* **Work instruction**
Continue the review of The Humans from where it stops, keeping its voice and focus.

* **Excerpted text**

The Humans (2021)

A24
CAPSULE REVIEW

Because of COVID, I was totally expecting to be inundated with play adaptations—films with small casts, limited to a single location—and I was dreading it. Thankfully, though, the films that have followed that formula, films like Mass and The Humans, have been true treats nobody saw coming.

Although Mass wasn’t a play, The Humans was, and it works just as well on film that it must have on stage, and that’s saying a lot, considering the play won the Pulitzer Prize and the Tony Award for Best Play in 2016. Stephen Karam not only wrote the play, but he also adapted the screenplay for the film and decided he’d be the best one to direct it as well. Even though he’d never directed before, A24 agreed and we should all be glad they did.

The Humans is a completely engaging, nearly mesmerizing one hour and forty-eight minutes spent with a family gathered together for Thanksgiving in a run-down walk-up apartment in Manhattan. The entire cast is excellent, particularly Richard Jenkins and Jayne Houdyshell (who reprises the Tony Award-winning role she played on Broadway), who traverse every emotional tightrope. But everyone is good, even Amy Schumer in her first dramatic film role, where she is surprisingly poignant, while still providing some much-needed comic relief.

* **Extracted data entries**
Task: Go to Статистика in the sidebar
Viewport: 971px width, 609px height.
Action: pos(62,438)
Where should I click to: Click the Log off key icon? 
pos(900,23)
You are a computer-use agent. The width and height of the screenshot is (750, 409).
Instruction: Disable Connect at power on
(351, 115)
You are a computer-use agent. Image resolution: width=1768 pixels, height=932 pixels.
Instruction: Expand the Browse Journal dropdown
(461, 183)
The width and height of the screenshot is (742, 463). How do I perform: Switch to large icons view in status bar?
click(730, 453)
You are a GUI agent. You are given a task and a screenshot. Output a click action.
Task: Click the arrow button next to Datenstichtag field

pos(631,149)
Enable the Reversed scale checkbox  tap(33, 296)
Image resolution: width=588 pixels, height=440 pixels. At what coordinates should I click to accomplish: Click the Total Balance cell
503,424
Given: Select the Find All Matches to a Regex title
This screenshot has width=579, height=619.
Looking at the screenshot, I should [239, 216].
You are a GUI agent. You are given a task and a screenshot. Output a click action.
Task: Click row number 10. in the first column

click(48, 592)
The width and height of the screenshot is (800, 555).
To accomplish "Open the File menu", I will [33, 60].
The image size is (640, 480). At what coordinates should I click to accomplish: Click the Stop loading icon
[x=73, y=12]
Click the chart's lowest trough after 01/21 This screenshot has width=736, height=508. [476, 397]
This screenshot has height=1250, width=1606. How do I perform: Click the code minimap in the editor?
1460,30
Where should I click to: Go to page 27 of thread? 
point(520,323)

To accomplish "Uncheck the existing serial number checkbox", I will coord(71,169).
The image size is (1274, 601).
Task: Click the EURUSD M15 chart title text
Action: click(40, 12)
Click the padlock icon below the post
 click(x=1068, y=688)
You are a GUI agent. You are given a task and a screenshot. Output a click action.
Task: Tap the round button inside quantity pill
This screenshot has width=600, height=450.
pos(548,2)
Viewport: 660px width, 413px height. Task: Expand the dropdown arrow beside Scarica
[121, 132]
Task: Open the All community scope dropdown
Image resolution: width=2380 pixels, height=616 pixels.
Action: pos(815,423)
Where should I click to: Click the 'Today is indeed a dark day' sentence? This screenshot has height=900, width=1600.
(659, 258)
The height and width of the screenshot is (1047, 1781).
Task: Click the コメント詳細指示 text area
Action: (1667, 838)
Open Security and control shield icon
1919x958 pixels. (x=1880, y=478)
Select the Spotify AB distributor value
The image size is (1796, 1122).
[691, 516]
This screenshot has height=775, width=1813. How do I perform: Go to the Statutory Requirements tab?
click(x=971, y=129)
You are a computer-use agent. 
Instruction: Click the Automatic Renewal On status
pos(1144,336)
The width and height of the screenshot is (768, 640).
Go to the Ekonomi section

* **Written response**
But the star of the film is the production design, by David Gropman. It may seem cliché to say the apartment is a character in and of itself, but it absolutely is true here. The decaying apartment serves to amplify every emotional beat in this story, as the evening wears on and nerves get frayed and patience grows thin and conviviality starts to sour. This is a family at Thanksgiving, after all, so eventually all the warts will show, and the apartment reflects it perfectly, as it literally starts to fall apart all around them.

It is not too out of bounds to say the brilliant design and direction gradually make The Humans feel like a horror movie more than anything else, a psychological thriller that will hold you in its grasp until the very last door slams to black. But, in reality, it is just a family drama, no true horror here, but Karam’s magnificent staging, photography and design do a great job of making you feel just anxious and uncomfortable enough to realize that real life can be just as scary as anything you’ll ever see on screen.